WHAT IS REQUIRED
Copy the material verbatim from the line with "What do you" up to and including the line with "center [997, 630].", leaving out the pictures.

Pixel coordinate grounding data:
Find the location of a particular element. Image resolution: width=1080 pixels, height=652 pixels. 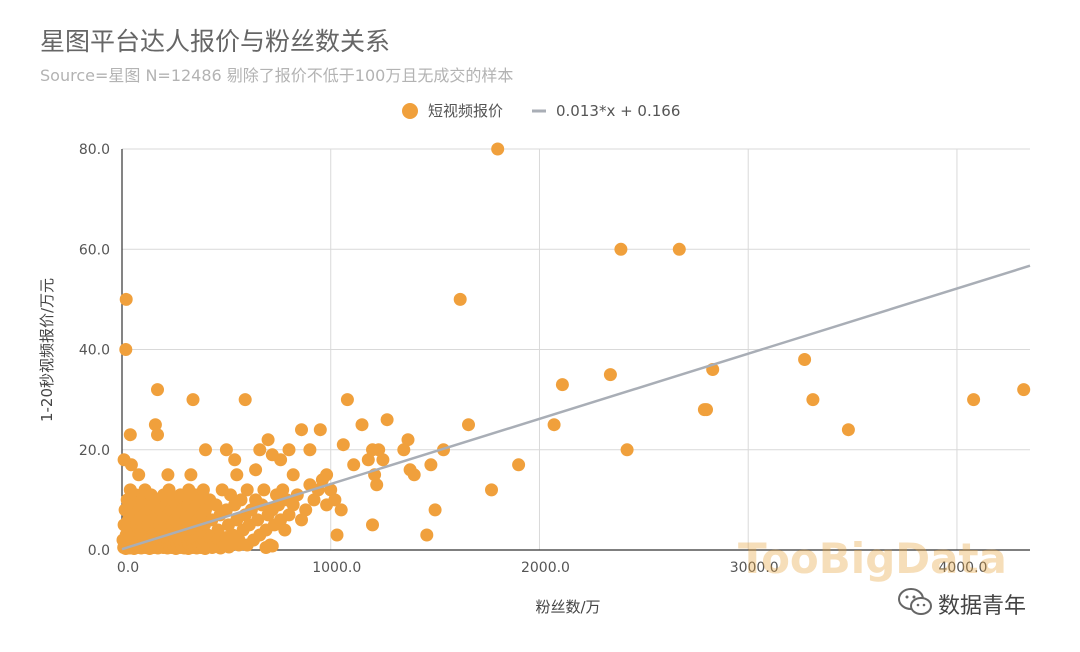

chart-subtitle: Source=星图 N=12486 剔除了报价不低于100万且无成交的样本 is located at coordinates (277, 76).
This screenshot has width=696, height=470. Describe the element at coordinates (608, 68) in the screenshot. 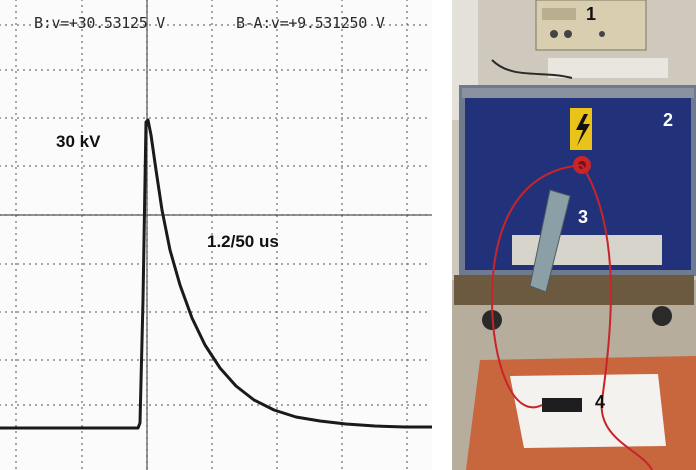

I see `paper-sheets` at that location.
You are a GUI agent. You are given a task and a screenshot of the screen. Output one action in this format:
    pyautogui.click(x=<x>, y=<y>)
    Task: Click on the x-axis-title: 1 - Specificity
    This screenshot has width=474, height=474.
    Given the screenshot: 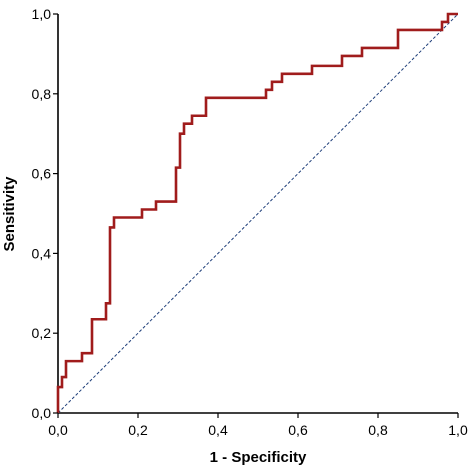 What is the action you would take?
    pyautogui.click(x=258, y=458)
    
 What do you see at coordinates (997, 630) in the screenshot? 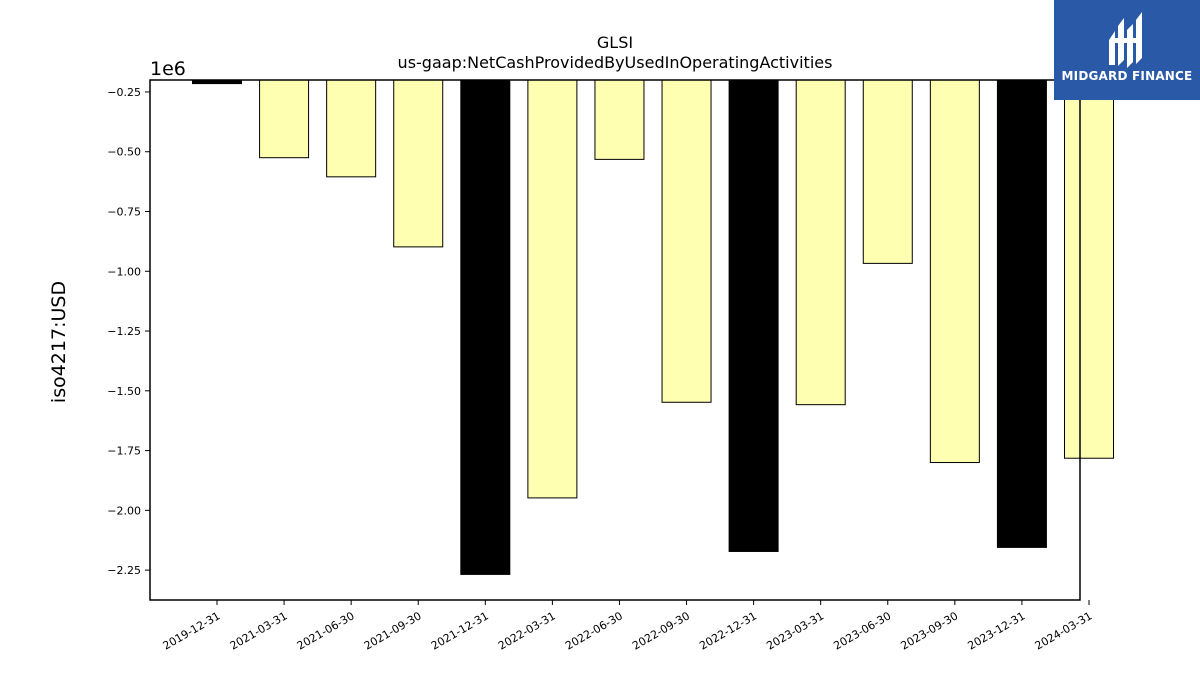
I see `x-tick-label: 2023-12-31` at bounding box center [997, 630].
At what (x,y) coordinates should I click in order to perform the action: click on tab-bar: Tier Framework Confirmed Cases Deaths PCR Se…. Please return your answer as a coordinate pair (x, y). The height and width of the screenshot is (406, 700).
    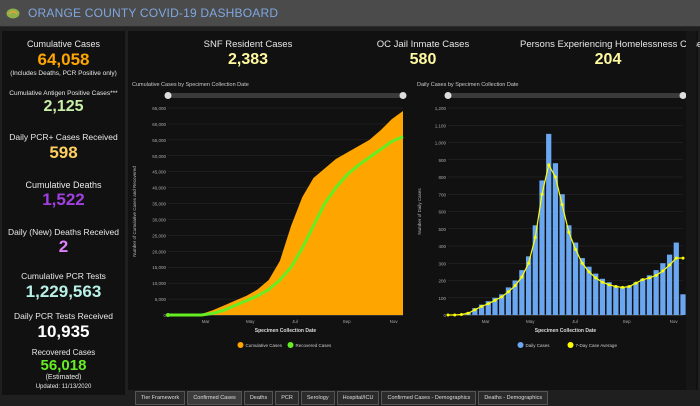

RESULT
 What do you see at coordinates (997, 630) in the screenshot? 
I see `x-tick-label: 2023-12-31` at bounding box center [997, 630].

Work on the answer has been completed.